I believe there is wisdom in contemplating the mystery of death. Death as the great equalizer is an oft-repeated line.
One can interpret this from various perspectives, but allow me to propose for reflection, for this Sunday’s Gospel, the Parable of the Final Judgment in Matthew 25: 31-46 for the Feast of All Souls.
Begin with the end
This parable’s message is simple. At the end of one’s journey, our life will be measured only one way: Did we live a life of compassion?
Let me add context to our reflection. “Seven Habits” guru Stephen Covey talks of always beginning with the end in mind.
Part of the tradition of a monastic order is placing a skull in the room of monks as a reminder of one’s mortality. Another tradition is seeing the image of monks slowly digging their own grave.
These may seem morbid, but there is wisdom when we begin with the end in mind.
However, we also need to understand that there is more to life than death as its ending; there is meaning in death when one lives life with meaning.
In one of our reflections three years ago, we told the story of a young Jesuit saint who was asked, while playing a game similar to handball, what he would do if he found out he was going to die soon.
His reply: “I will do what I am doing now.”
Repentance and forgiveness are graces always available to us to the very end; but these do not really make for an inspired life, if our end is simply all about repentance and asking for forgiveness.
Rather, the ideal end is the image in today’s Gospel: “Come, you who are blessed by my Father. Inherit the kingdom prepared for you… For I was hungry and you gave me food, I was thirsty and you gave me drink… (Mt 25: 34-35)
Fr. Joe Galdon, SJ, taught us in Jesuit Juniorate class that compassion must be second nature to us, a way of life, if it is to be authentic.
Compassion also means to enter the chaos of another person, and within it help the other make meaning out of the chaos—to heal and reintegrate, be whole and rediscover meaning.
When I was a young boy, I used to stay with my grandparents on weekends and summer vacation.
My grandfather was an old-school government employee. He was very nationalistic and down to earth.
My grandmother was very religious and frugal. Perhaps because of her frugality, she tended to be hard on the household staff.
One night, my grandfather, who rarely stood up during meals, went to the kitchen to get something. Then he stormed back to the dining room, furious at my grandmother.
“How many times must I tell you that our staff must eat the same food we eat? If not, it is either we have become too selfish or we cannot afford what we are eating,” he huffed in Filipino.
This incident made such an impression on me that it influenced much of my own values and principles about being Filipino.
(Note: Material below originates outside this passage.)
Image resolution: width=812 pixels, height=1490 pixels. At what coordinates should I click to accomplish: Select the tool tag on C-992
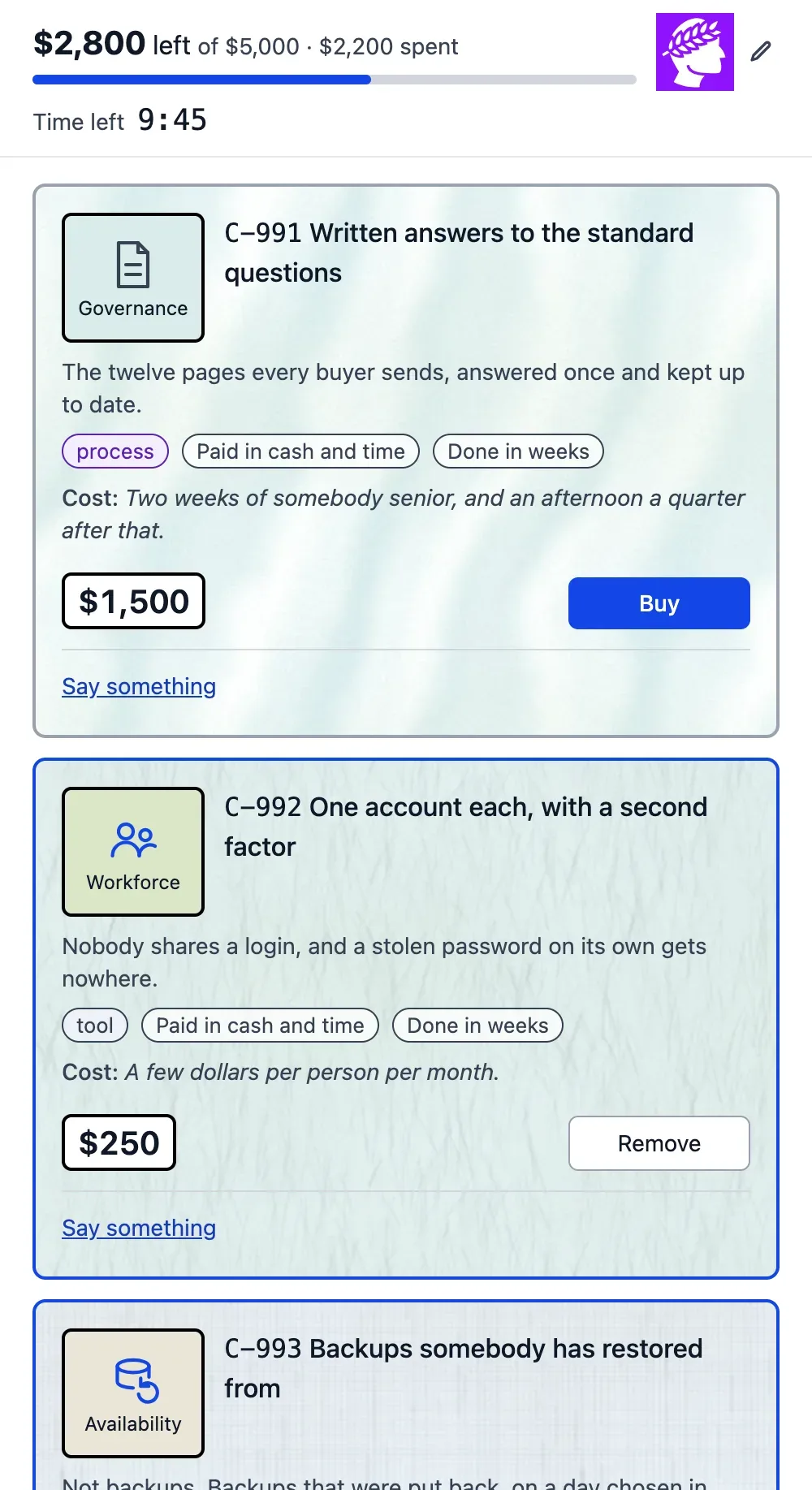tap(95, 1026)
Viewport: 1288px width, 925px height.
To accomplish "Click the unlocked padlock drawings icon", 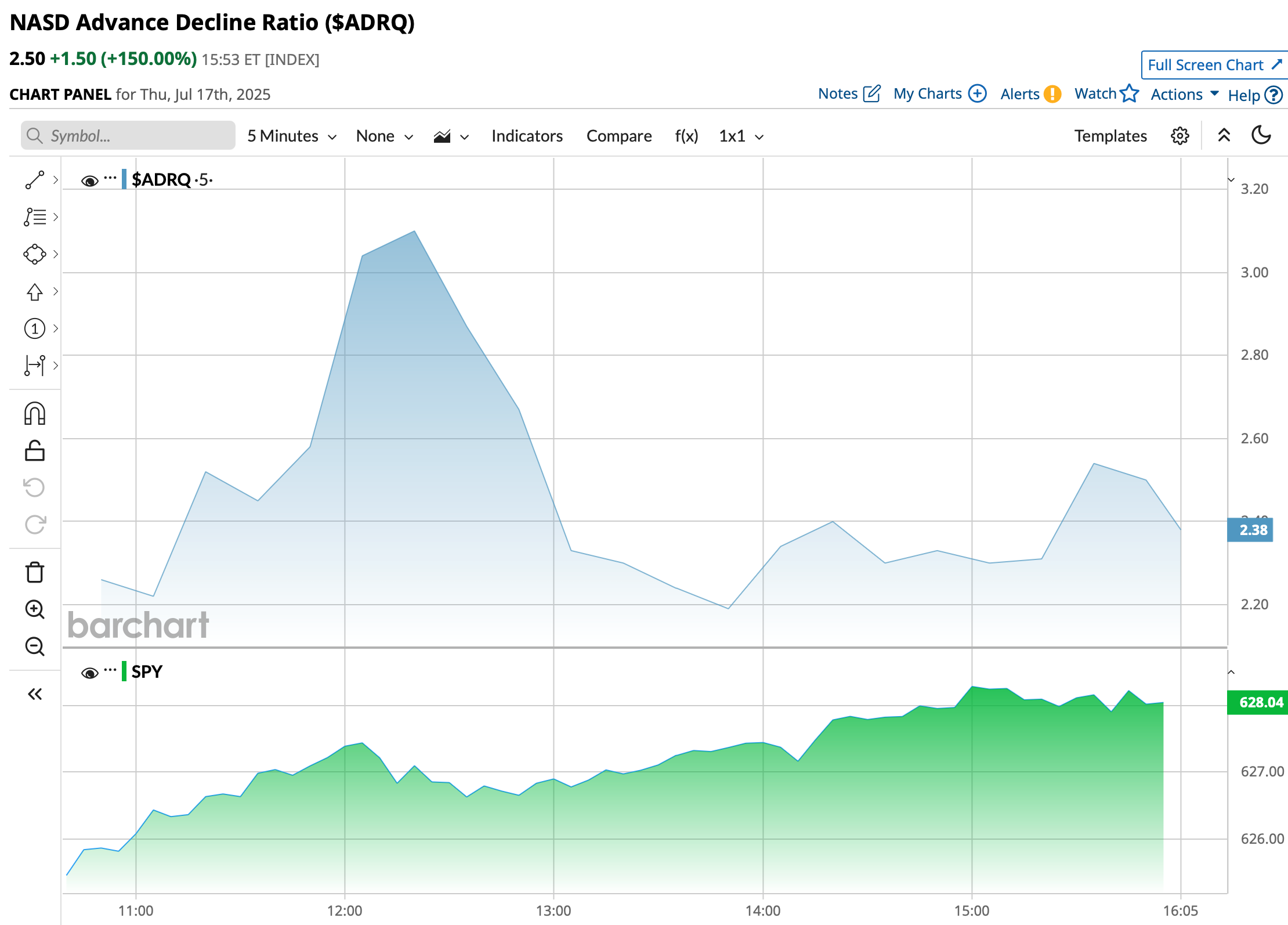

It taught me the need to work for equality in Philippine society. It opened my eyes to the need for fair and equal treatment of all.
It also gave me one of the core values of compassion, not just to enter the life and experiences of others but to share in the same experiences.
From St. Matthew, we see the core to compassion. To hunger, the response is to give food; to thirst, to give drink; to nakedness, to clothe.
Genuine compassion inspires a genuine response. It is not a photo-op moment but an intimate moment of being with and for the other person and giving what he/she needs.
Often in these moments we discover the poverty of our own situation, perhaps not material poverty, but the spiritual poverty that humbles us and introduces us to the authentic virtue of compassion.
Not many, but much
To paraphrase the prophet Micah, compassion is to stand humbly before and with the other and to journey with the other, doing what is right and just.
This true story happened in a social enterprise business or for-benefit organization. The members worked in various teams assigned to different parts of the country.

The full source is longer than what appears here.